Kira gazed out the window into the darkness behind Jason, thinking.
Thinking about how she had spent most of her life feeling sorry for herself because she wouldn't have the chance to do anything important. About all of the people who might die back on Urth if the greedy, selfish crew of the ship brought back the secret for weapons that no one could stop. About her mother simply saying I had a job to do.
Her mother couldn't get involved in this. Lady Mari had to be neutral, the fair and disinterested person everyone could look to. Mari couldn't draw the world, any part of it, into a conflict with Urth. Especially not when she'd be trying to keep an object stolen from the Urth ship away from its legal owners.
And her father was the same. Master of Mages. Lady Mari's Mage.
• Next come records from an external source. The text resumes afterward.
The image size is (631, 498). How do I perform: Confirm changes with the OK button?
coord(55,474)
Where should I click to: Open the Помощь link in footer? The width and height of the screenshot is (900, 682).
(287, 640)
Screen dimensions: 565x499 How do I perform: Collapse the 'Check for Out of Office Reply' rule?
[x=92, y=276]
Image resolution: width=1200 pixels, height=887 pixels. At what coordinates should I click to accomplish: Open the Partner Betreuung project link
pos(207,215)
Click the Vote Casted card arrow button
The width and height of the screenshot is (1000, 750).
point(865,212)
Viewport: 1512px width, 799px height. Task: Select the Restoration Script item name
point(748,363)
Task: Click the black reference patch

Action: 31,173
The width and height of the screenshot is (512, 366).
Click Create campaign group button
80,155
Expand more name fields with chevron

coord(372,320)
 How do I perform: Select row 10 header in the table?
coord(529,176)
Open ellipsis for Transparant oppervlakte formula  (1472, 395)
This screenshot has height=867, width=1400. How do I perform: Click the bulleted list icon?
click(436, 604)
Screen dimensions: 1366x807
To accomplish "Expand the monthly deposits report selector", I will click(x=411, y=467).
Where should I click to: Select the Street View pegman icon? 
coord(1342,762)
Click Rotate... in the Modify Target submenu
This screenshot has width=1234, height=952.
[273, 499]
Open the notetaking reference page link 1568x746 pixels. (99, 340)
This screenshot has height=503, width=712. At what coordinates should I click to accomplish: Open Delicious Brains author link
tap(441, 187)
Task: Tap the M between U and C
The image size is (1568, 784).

He had to avoid directly confronting the Urth people as well.
But if Kira told them they would feel obligated to try to help. Her parents, who had already given so much, would take on the burden of this as well, a burden that Kira would have handed to them because she wouldn't accept it for herself. And if either of them did get involved, if Queen Sien got drawn into it, too, and tried to keep that drive thing from Talese Groveen and her minions, the Urth ship had weapons which might kill many people here on Dematr. Innocent people, caught in the line of fire.
That left her. The only person that Jason could trust, and that had any chance of hiding Jason from everyone else. Because Jason was right. He and that drive would have to be hidden, and Kira was the only person who had a chance of
making that happen. She felt her life balanced on a knife edge, knowing that every tomorrow would be changed by whatever happened now. She could not be afraid. Not when something this important had to be done.
"Kira?" Jason had no trace of sullenness or anger to him. Just fear, and hope she could tell was centered on her.
"Sorry," Kira said. "I was just thinking. How long would the ship look for you before it had to leave?"
"Before it had to leave? Maybe a couple of years if they stayed as long as possible and got food from the local environment."
Stars above. Why couldn't he have said a couple of months? Kira nerved herself and took a deep breath. "If we're going to have any chance of not being caught, we're going to have to leave right away."
He gave her a puzzled frown. "We?"
"You can't do this alone. It has to be done. So, it's my job, too."
"No." Kira hadn't thought about how Jason would react, but she was still surprised when he shook his head angrily. "No way. That wasn't why I came here. I can't expect you to do something like that."
"You didn't ask me to do it," Kira said. "But there isn't any alternative. You have to hide. You need someone with you, someone from this world, who knows it and can help you blend in. Do you know anybody else we could turn to?"
"No, but—"
"I don't want to do this. I don't like you that much, and I'm not looking forward to spending a long time in your company. But if I don't, you fail."
He looked angrier. "I know I'm not fun to be around, but I'm not useless."
"That's not what I meant," Kira said. "Do you think I can handle myself? What do you think my odds of blending in would be if I tried hiding on Urth?"
"Lousy." Jason made a helpless gesture. "Kira, your mom and dad are the most decent people I ever met. I don't want to repay them for that by stealing their daughter!"